### What the exercise asks:
Which lines in the listing below contain the string "should"? Gather each of those lines and copy it out in full.

:: Information ::

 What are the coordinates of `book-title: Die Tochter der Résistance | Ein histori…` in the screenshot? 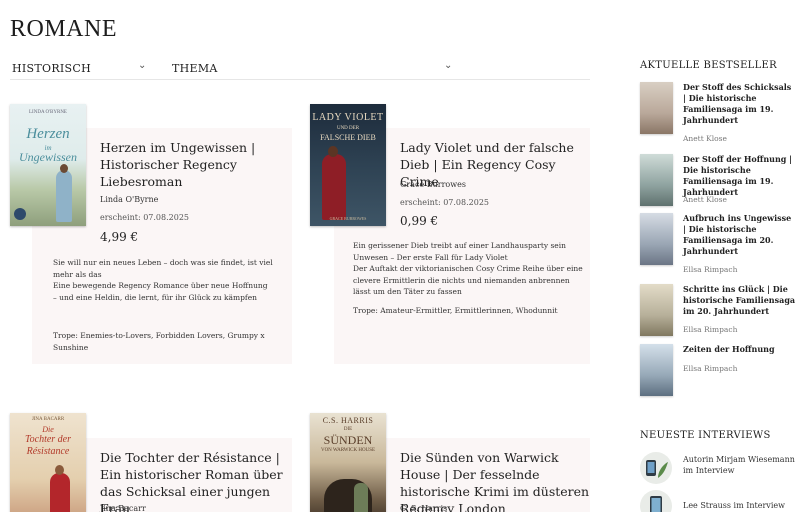 It's located at (193, 480).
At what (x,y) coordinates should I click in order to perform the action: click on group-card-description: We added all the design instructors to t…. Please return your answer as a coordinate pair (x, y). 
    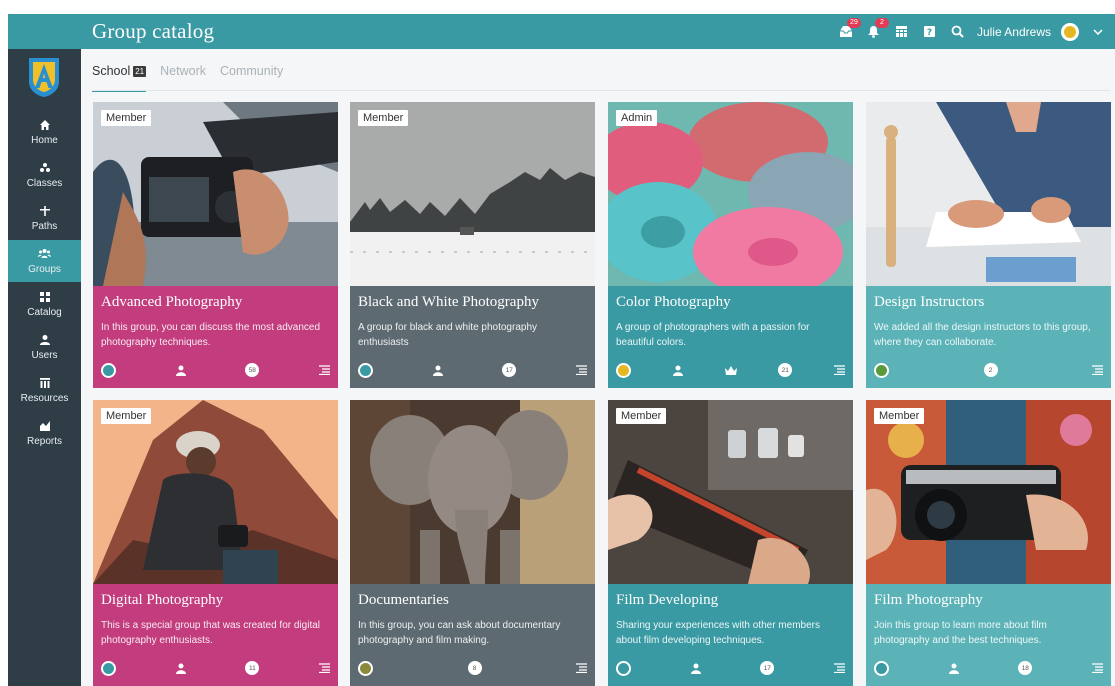
    Looking at the image, I should click on (982, 335).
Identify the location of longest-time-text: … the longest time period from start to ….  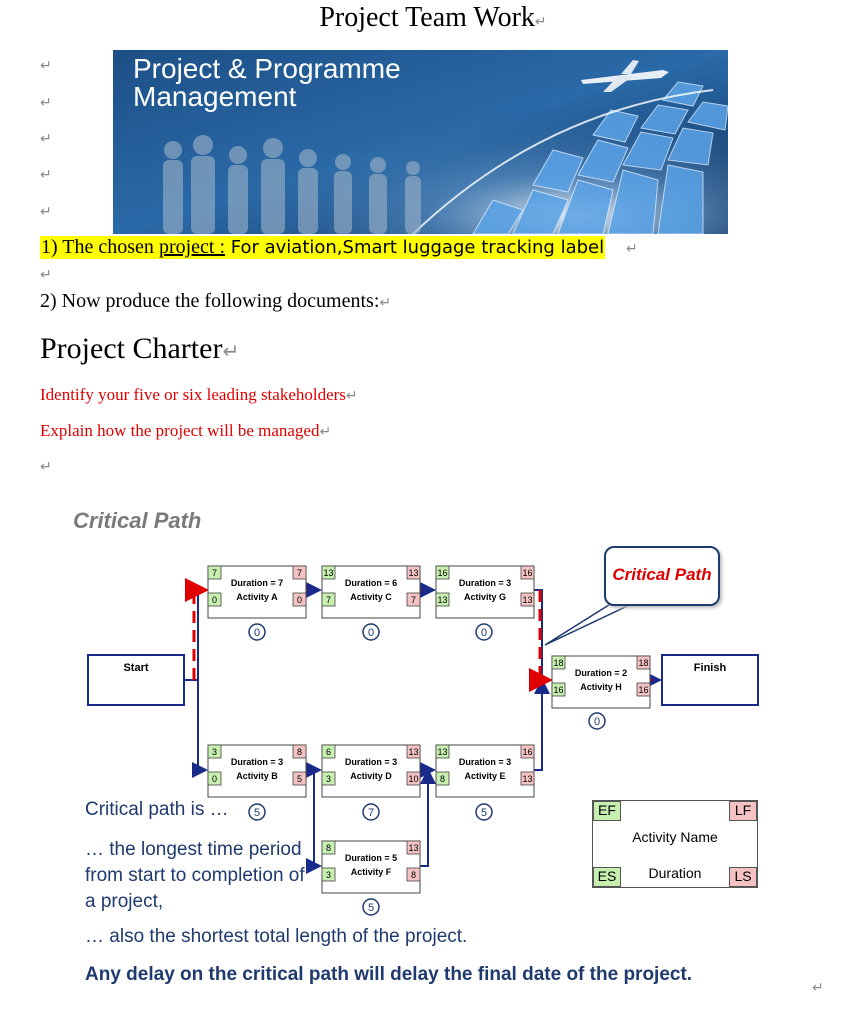
(195, 876).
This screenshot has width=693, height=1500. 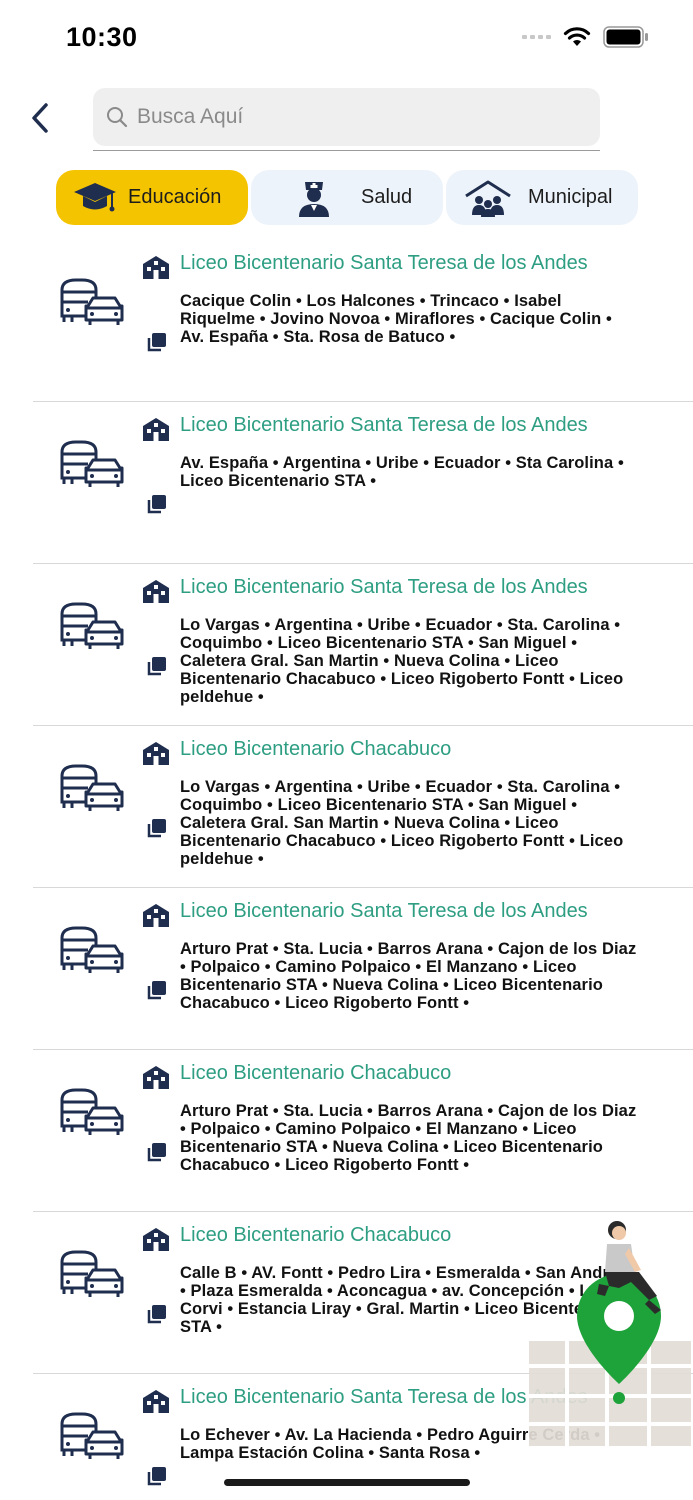 I want to click on chip-educacion: Educación, so click(x=152, y=198).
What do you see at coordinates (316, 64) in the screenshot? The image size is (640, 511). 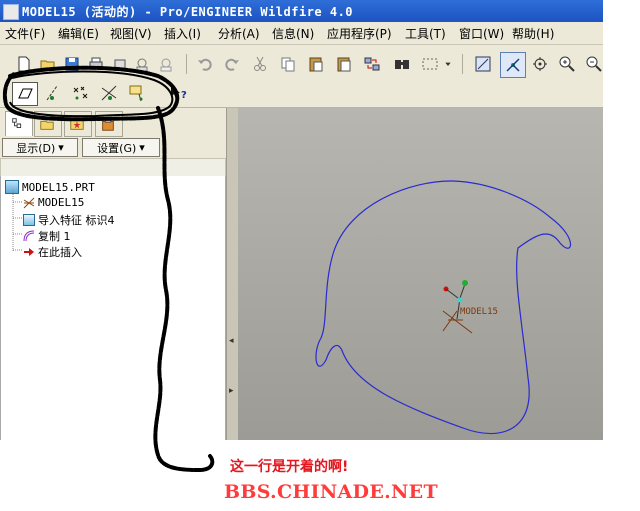 I see `paste-icon` at bounding box center [316, 64].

:::

### Task output:
At what (x,y) coordinates should I click in order to perform the action: click on group-card-description: We added all the design instructors to t…. Please return your answer as a coordinate pair (x, y). 
    Looking at the image, I should click on (982, 335).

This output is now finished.